**Work required**
An exact reproduction of every record is required.
►
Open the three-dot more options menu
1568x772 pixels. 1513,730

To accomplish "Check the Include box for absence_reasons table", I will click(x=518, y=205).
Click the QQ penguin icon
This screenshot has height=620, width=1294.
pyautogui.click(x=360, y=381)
◄
**Answer section**
Open the three-dot more options menu
1568x772 pixels. 1513,730

To accomplish "Check the Include box for absence_reasons table", I will click(x=518, y=205).
Click the QQ penguin icon
This screenshot has height=620, width=1294.
pyautogui.click(x=360, y=381)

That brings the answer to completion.